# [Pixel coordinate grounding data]
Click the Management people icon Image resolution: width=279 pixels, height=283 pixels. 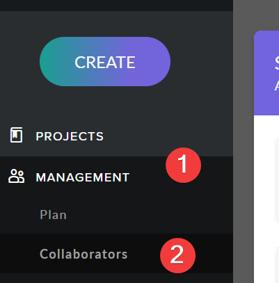[x=16, y=176]
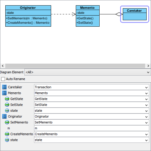Click the parameter m name input field
This screenshot has width=151, height=151.
click(92, 128)
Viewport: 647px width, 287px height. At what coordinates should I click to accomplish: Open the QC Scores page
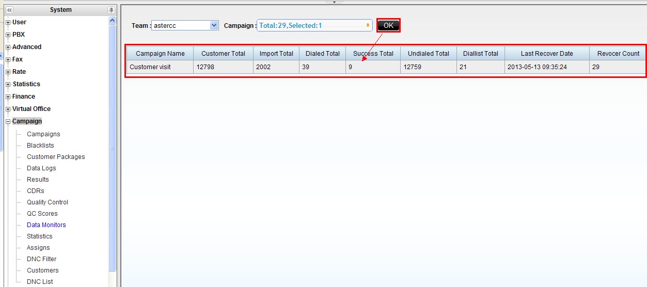[42, 214]
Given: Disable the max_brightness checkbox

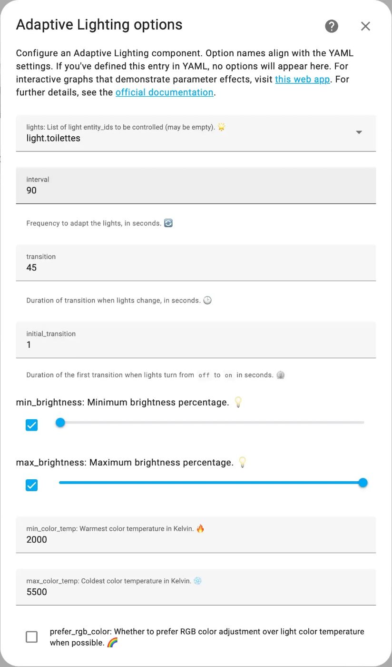Looking at the screenshot, I should pyautogui.click(x=32, y=485).
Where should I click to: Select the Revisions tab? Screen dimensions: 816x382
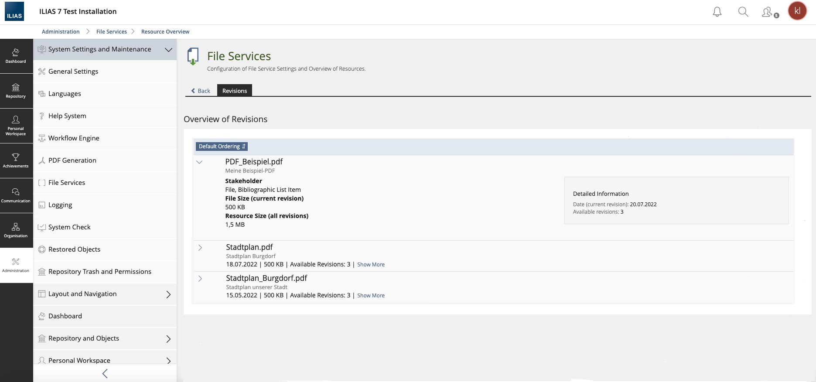pyautogui.click(x=235, y=91)
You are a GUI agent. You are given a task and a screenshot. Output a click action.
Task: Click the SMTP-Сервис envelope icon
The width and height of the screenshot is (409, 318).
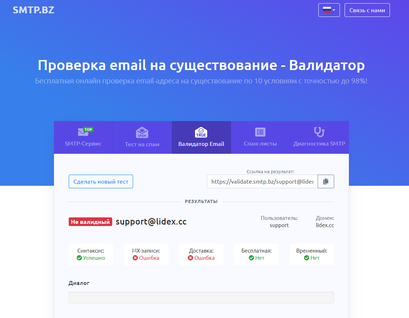coord(83,132)
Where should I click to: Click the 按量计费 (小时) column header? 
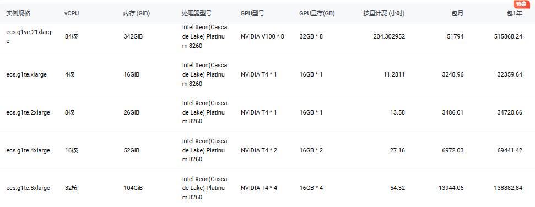tap(384, 14)
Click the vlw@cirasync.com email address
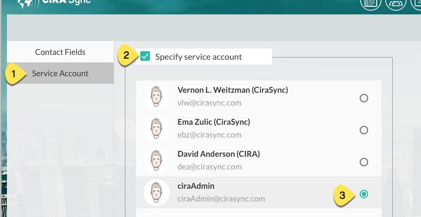Viewport: 421px width, 217px height. point(209,103)
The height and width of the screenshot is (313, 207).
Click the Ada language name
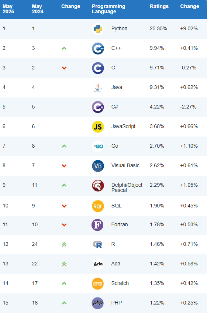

# [YOUR GOAL]
Leaving out the pictures, please transcribe exactly the lines from the one that holds "Where should I click to: Select" through the last line of the entries above, both included.

# [TASK ANSWER]
Where should I click to: Select the Revisions tab? Screen dimensions: 816x382
pyautogui.click(x=235, y=91)
You are a GUI agent. You are given a task and a screenshot. Output a click action.
Task: Click the SMTP-Сервис envelope icon
The width and height of the screenshot is (409, 318).
coord(83,132)
Where should I click to: Click the 按量计费 (小时) column header? 
tap(384, 14)
Click the vlw@cirasync.com email address
Viewport: 421px width, 217px height. point(209,103)
The height and width of the screenshot is (313, 207).
Click the Ada language name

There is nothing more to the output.